Editoriali

La logica delle cose semplici

28 novembre 2009 | Gualtiero Marchesi



Nella materia, e così in ogni cibo, è celata una fiammella di verità o più genericamente la poesia delle cose.
Tutto è là o potrebbe esserci se sappiamo vedere, meglio ancora se possiamo sentire.

Un pollo è un pollo, ma la sua materia era vita, forse musica?
Si, proprio musica. Questa per me è la chiave di tutto. Coltivandola insieme all’arte e alla letteratura, mi ha permesso di cucinare meglio, di capire cosa si poteva fare, evitando il gesto superfluo, la paura di non dire abbastanza.

Nei piatti preparati per stupire, debordanti di ingredienti, montati come ingranaggi farraginosi, si nasconde quasi sempre un’insicurezza e in fondo il tradimento della materia.
Non basta che sia bello, perché colorato.

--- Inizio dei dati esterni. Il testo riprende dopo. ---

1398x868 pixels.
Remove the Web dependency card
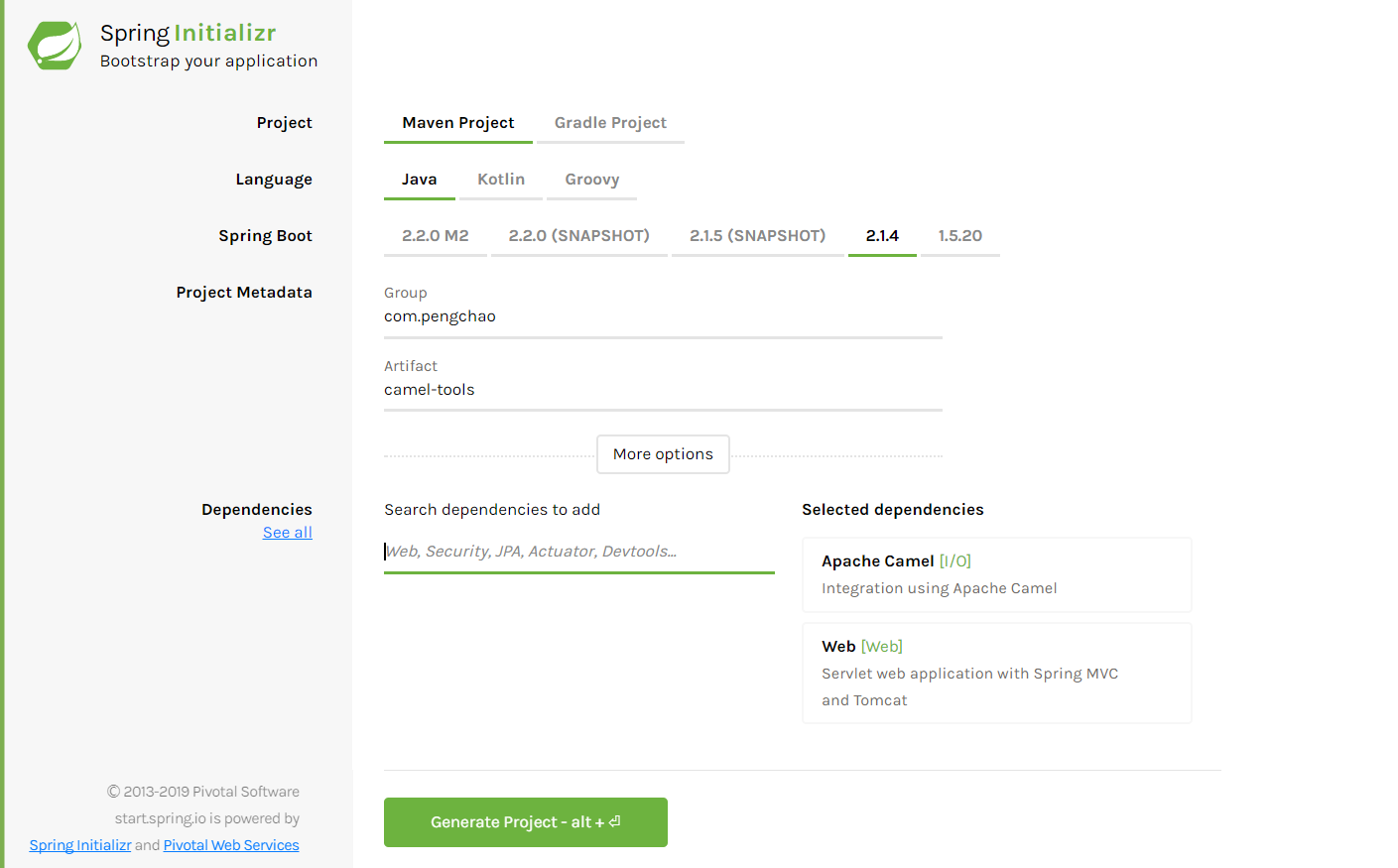[996, 672]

Per questo tra i miei menu uno si chiama – cucina che potrei parafrasare con un concetto che è una raccomandazione e un obiettivo: La logica delle cose semplici.

Attraverso la conoscenza continua della materia prima, che significa conoscenza dei luoghi, della storia, delle persone, riconosci le note a disposizione, una accanto all’altra, pronte a fondersi.
Sta poi al cuoco (non dite più chef, per favore!) tirarle fuori e, magari se è bravo, comporre un piatto che suoni all’orecchio e al cuore. Ognuno secondo il suo stile.

Per fare un esempio, ricordate il Bolero di Ravel?
Ecco, comporre un piatto e riuscirci è un po’ come quella musica dove si ripete un tema che fluisce e rifluisce in un crescendo di immagini e sensazioni.